Learning human behaviors from motion capture by adversarial imitation
Josh Merel, Yuval Tassa, Dhruva TB, Sriram Srinivasan, Jay Lemmon,, Ziyu Wang, Greg Wayne, Nicolas Heess

TL;DR
This paper introduces an adversarial imitation learning method that trains neural policies to generate humanlike movements from limited motion capture data, even across different physical parameters, enabling reusable sub-skill policies.
Contribution
It extends generative adversarial imitation learning to work with limited, partially observed data and unknown physical parameters, improving humanlike motion generation.
Findings
Successfully learned humanlike movement patterns from limited data
Reused sub-skill policies for task solving with hierarchical control
Produced more natural movements than traditional reinforcement learning methods
Abstract
Rapid progress in deep reinforcement learning has made it increasingly feasible to train controllers for high-dimensional humanoid bodies. However, methods that use pure reinforcement learning with simple reward functions tend to produce non-humanlike and overly stereotyped movement behaviors.
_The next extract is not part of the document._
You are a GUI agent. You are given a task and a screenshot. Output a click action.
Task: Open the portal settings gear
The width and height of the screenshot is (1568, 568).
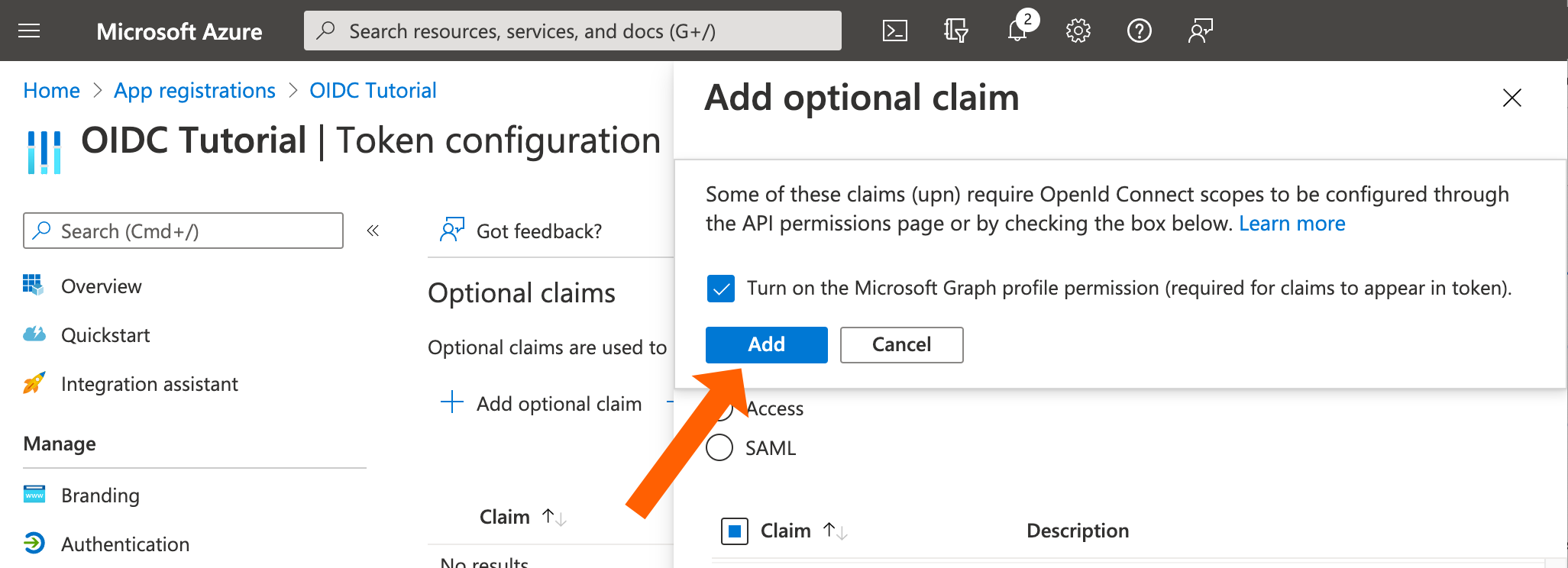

In this work, we extend generative adversarial imitation learning to enable training of generic neural network policies to produce humanlike movement patterns from limited demonstrations consisting only of partially observed state features, without access to actions, even when the demonstrations come from a body with different and unknown physical parameters. We leverage this approach to build sub-skill policies from motion capture data and show that they can be reused to solve tasks when controlled by a higher level controller.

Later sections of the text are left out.